Gearing up, pumping down
Peak energy consumption for any hyperloop vacuum system will occur during end-to-end pump-down along the track. With this in mind, Leybold is working to optimise its multistage Roots pumping systems for the very long pump-downs (of the order of 12–24 hours) that will be required in large-scale hyperloop tubes. Roots pumps are an excellent option for high-volume flows at low pressures – i.e. the usual operating regime of hyperloop systems – but their efficient use for an extended pump-down from atmospheric pressure is problematic. Issues can include overheating due to gas compression; overload of the motor; or exceeding temperature limits due to low heat dissipation at low gas pressures. The answer is to employ variable-speed drives, which basically “know” the thermodynamics of each individual pump and enable optimised use. In this way, the programmable logic controller of the pumping system is able to orchestrate the individual pumps to yield the highest possible pumping speed during a pump-down – equating to some millions of m3/h for a 1000 km track.
What lessons have you learned from Leybold’s engagement with the hyperloop community?
A lot of the learning here has been around the simulation of large-scale distributed vacuum systems – because no-one has ever built a vacuum system on the scale necessary to support commercial hyperloop transportation. We’ve had plenty of discussions to date regarding our models and whether they’re still valid over distances of several hundred kilometres, while our technology roadmap focuses on what an optimised pumping system will look like for future “live” hyperloop deployments. To date, because the market is still not mature enough, we’ve created smart hyperloop pumping systems by adapting our existing product lines – specifically, units that we’ve developed for steel-industry applications.

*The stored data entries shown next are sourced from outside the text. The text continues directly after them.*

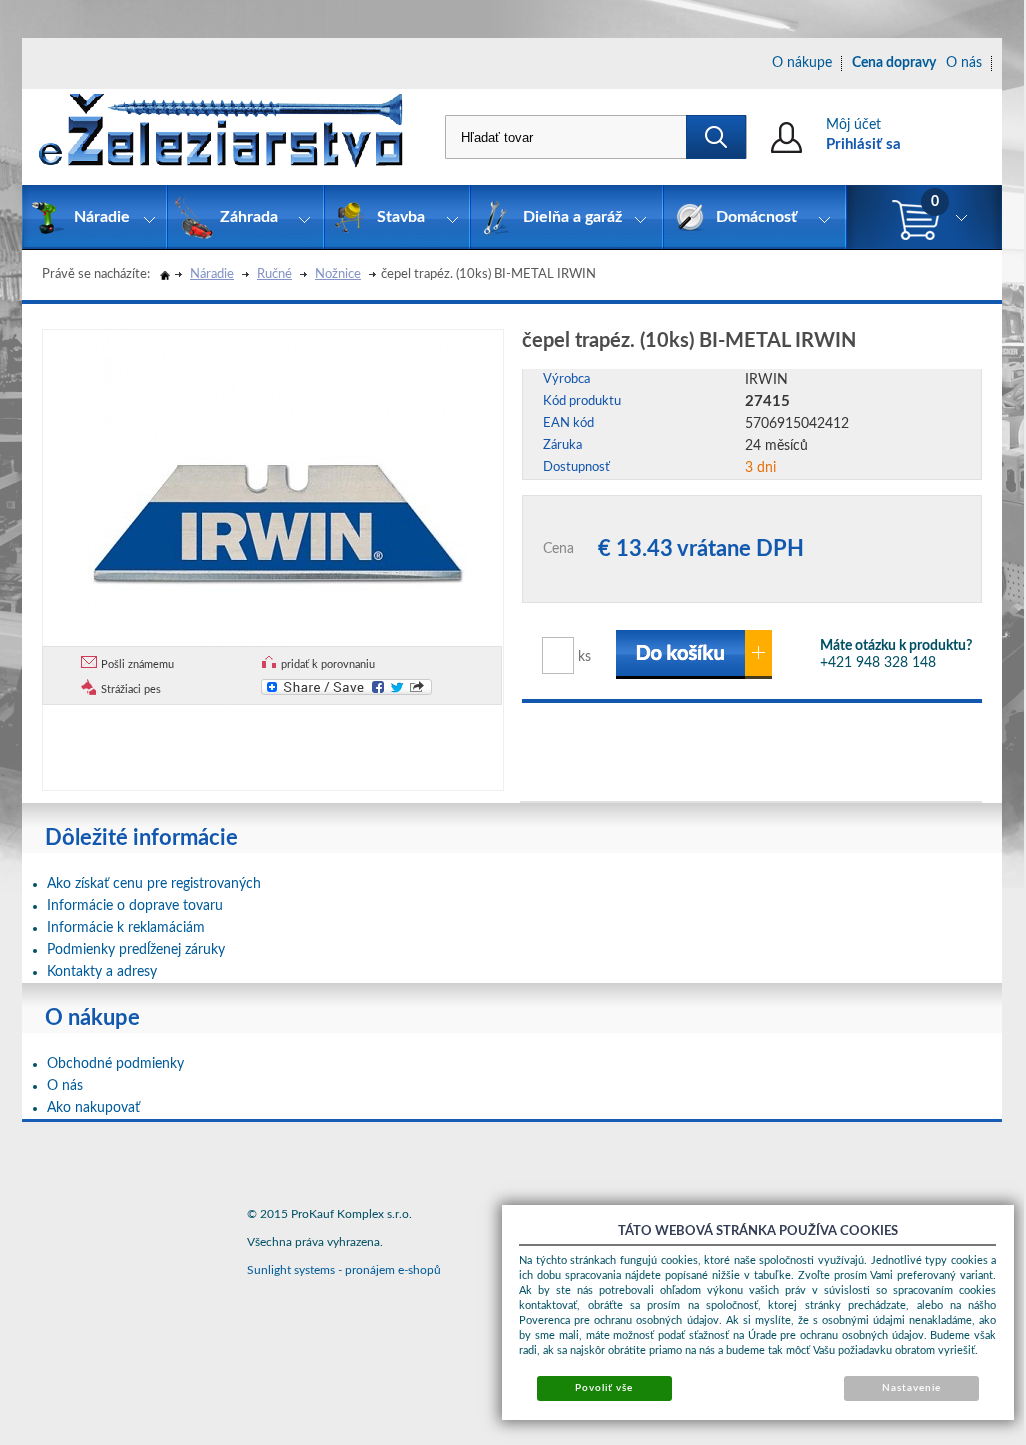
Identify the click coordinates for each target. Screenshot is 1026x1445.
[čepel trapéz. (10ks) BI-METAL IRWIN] (278, 522)
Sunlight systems (291, 1270)
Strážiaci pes (131, 689)
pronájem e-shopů (393, 1270)
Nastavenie (911, 1388)
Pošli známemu (137, 664)
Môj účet (853, 125)
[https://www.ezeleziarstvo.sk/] (221, 137)
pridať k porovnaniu (328, 664)
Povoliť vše (604, 1388)
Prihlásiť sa (863, 144)
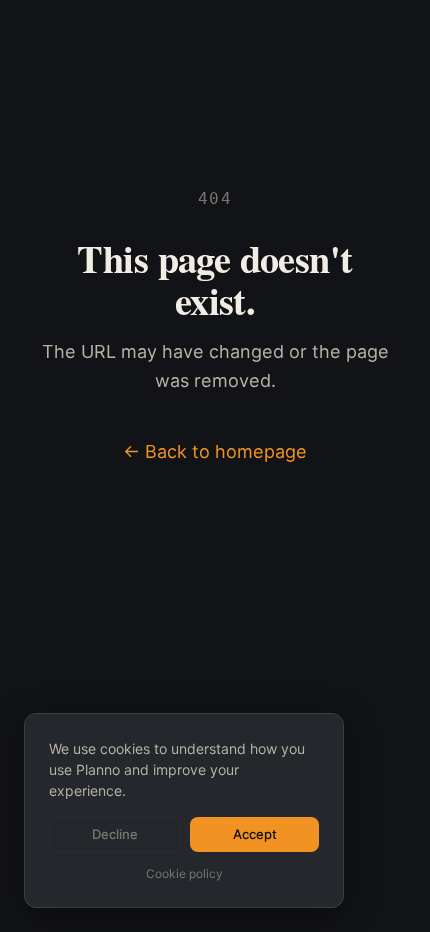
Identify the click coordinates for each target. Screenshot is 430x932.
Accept (255, 834)
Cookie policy (184, 873)
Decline (115, 834)
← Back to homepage (215, 451)
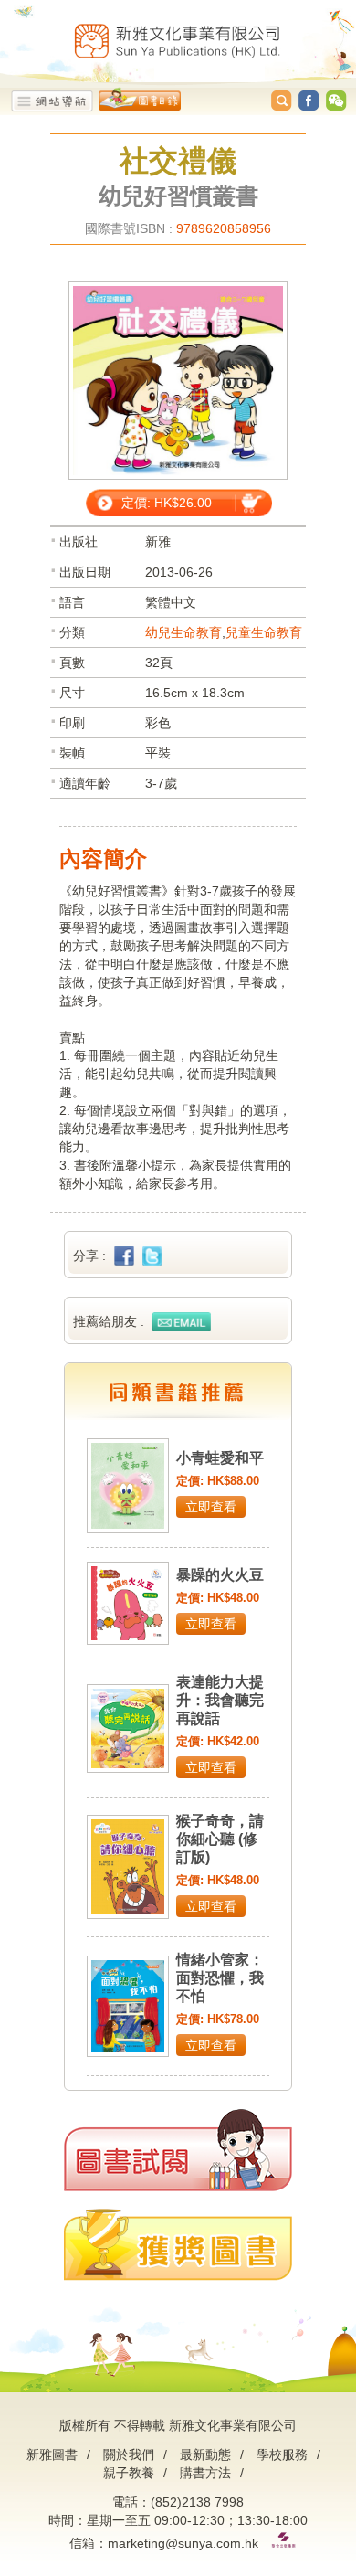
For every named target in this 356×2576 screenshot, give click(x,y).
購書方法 (205, 2472)
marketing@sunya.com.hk (183, 2543)
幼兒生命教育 (183, 632)
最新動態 (205, 2454)
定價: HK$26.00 (166, 502)
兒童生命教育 (263, 632)
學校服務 (282, 2454)
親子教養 (128, 2472)
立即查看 (210, 1507)
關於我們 (128, 2454)
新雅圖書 (52, 2454)
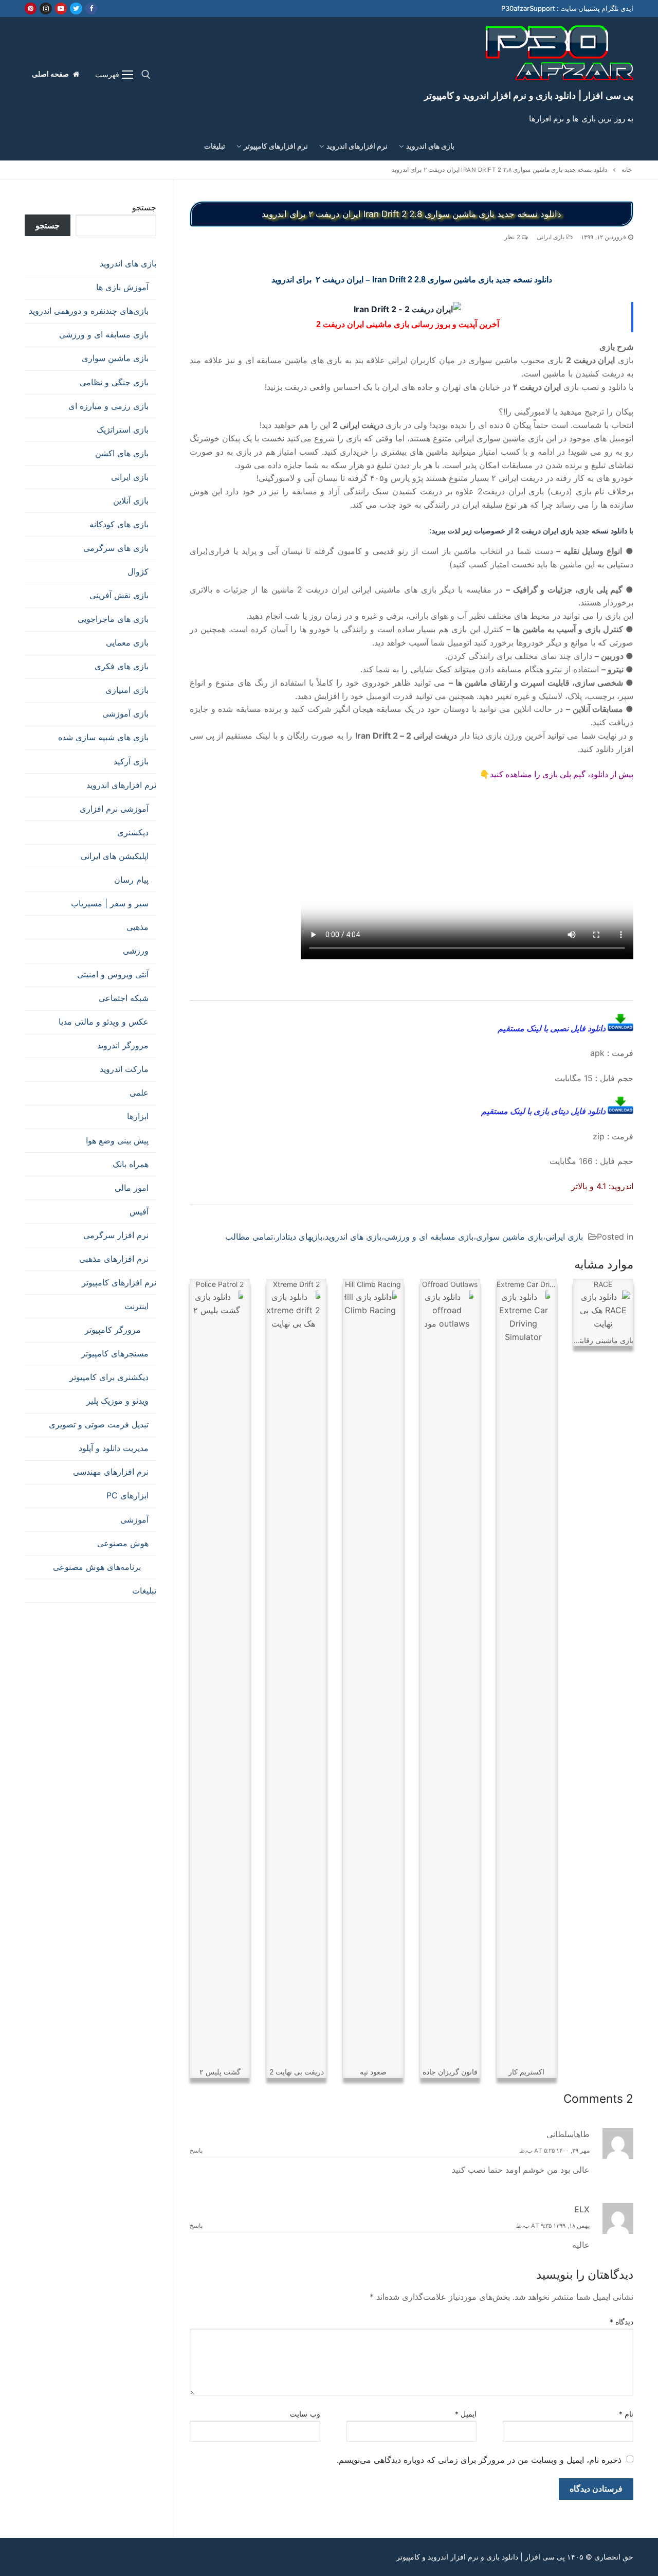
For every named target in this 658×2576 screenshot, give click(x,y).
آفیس (139, 1211)
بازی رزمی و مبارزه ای (108, 406)
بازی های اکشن (122, 453)
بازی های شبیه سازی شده (103, 737)
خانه (627, 169)
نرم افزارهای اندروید (121, 785)
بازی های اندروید (353, 1236)
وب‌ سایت (305, 2414)
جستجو (144, 207)
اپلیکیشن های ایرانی (115, 856)
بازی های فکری (122, 666)
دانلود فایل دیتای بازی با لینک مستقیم (544, 1111)
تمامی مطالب (249, 1236)
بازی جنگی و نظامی (114, 382)
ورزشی (136, 950)
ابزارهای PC (127, 1495)
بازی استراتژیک (123, 429)
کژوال (138, 571)
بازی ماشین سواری (509, 1236)
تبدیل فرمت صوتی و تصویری (99, 1424)
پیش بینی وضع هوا (117, 1140)
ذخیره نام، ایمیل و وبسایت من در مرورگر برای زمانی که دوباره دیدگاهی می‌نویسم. (479, 2460)
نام (626, 2414)
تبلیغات (144, 1590)
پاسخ (196, 2150)
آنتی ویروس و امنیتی (113, 974)
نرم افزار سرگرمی (116, 1235)
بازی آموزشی (125, 713)
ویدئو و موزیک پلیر (117, 1401)
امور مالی (132, 1188)
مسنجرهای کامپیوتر (115, 1353)
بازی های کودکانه (119, 524)
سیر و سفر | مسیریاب (110, 903)
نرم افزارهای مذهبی (114, 1259)
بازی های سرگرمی (116, 548)
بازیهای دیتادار (299, 1236)
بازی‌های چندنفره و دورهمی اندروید (89, 311)
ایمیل (466, 2414)
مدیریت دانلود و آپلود (114, 1448)
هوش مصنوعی (123, 1543)
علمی (139, 1092)
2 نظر (513, 237)
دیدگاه (622, 2322)
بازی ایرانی (551, 237)
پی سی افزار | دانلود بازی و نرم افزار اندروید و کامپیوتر (528, 95)
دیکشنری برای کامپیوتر (109, 1377)
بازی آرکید (131, 761)
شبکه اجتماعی (124, 998)
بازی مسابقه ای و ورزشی (428, 1236)
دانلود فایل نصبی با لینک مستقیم (553, 1028)
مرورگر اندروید (123, 1045)
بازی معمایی (127, 642)
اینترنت (136, 1306)
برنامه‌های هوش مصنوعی (97, 1567)
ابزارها (138, 1116)
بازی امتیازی (127, 690)
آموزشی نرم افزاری (114, 808)
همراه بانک (131, 1164)
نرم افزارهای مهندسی (111, 1471)
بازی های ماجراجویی (113, 619)
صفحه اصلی (51, 74)
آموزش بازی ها (122, 287)
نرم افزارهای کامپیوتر (119, 1282)
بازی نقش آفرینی (119, 595)
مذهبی (137, 927)
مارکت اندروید (124, 1069)
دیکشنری (133, 832)
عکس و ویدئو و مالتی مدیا (104, 1021)
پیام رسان (131, 879)
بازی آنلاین (131, 500)
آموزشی (134, 1519)
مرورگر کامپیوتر (113, 1330)
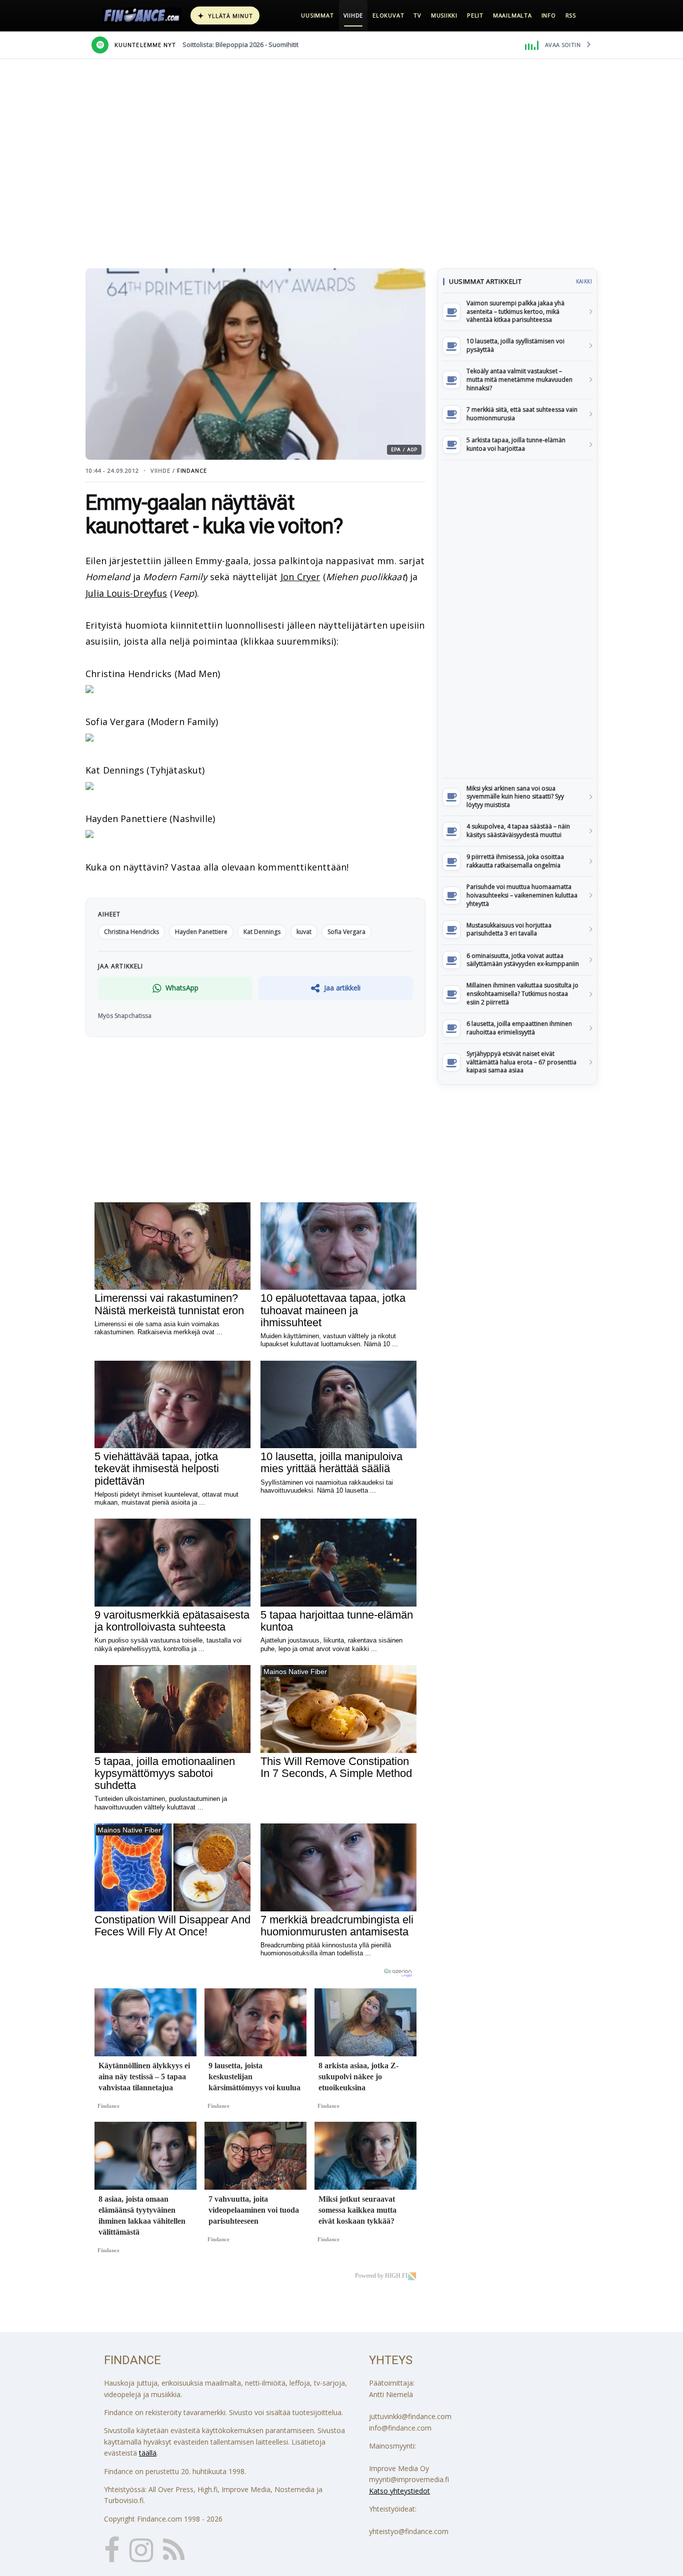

Is cost a big driver of your hyperloop R&D priorities?
Always. Cost-of-ownership calculations feature prominently in discussions with all our hyperloop customers. We’ve given a lot of input, for example, on required pumping speed versus leak flow rate versus operating pressure. Fundamental studies like this help our partners to evaluate whether it’s worth focusing more of their investments on a leak-tight pipe or on the vacuum pumping systems. Another priority for developers is energy consumption, so our system-level simulations provide vital insights for the accurate calculation of pump-down time and vacuum performance versus energy budget. In this context, it’s worth noting that Leybold’s DRYVAC Energy Saver – which reduces the energy consumption of our dry compressing screw pumps and systems by as much as 50% – is emerging as a potential game-changer for the large-scale pumping systems that will underpin hyperloop installations.
Are vacuum equipment makers ready if hyperloop’s technology push translates into market pull?
If hyperloop transportation really takes off, it will represent a massive growth market for the vacuum industry. Even a mid-size hyperloop project will require significant focus and scale-up from suppliers like Leybold. The biggest challenge will be developing, then bringing to market, a new generation of application-specific pumping systems – at the required scale and the right price-points.